### TASK BRIEF
If a line in the entries contains the word "Select", list it.

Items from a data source

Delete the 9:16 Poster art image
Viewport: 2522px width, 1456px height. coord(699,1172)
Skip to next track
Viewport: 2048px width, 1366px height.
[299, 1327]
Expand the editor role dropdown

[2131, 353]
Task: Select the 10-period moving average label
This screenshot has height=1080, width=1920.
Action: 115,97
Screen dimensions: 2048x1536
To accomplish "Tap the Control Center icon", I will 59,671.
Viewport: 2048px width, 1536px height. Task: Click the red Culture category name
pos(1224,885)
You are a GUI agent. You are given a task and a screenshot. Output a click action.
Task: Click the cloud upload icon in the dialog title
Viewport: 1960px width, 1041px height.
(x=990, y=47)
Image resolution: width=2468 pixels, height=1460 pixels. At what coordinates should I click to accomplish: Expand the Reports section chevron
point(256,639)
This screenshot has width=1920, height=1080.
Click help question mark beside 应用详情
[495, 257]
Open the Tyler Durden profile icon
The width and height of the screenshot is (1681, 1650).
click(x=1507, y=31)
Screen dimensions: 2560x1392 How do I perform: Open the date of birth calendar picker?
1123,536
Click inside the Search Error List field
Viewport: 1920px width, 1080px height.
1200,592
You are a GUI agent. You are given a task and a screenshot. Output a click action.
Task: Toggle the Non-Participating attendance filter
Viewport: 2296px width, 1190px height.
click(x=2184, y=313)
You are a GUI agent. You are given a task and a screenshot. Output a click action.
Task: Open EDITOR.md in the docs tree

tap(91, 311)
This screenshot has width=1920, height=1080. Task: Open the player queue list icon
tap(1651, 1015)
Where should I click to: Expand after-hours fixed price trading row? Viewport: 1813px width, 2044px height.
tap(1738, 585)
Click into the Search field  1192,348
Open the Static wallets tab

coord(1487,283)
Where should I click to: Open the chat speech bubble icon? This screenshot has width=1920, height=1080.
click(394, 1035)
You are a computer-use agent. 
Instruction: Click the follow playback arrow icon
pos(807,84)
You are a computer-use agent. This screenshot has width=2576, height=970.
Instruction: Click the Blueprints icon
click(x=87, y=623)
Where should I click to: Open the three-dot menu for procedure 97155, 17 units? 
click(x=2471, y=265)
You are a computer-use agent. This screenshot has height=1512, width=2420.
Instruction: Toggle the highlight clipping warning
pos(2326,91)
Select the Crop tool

### WORKED SOLUTION
Task: Select the 10-period moving average label
Select the Crop tool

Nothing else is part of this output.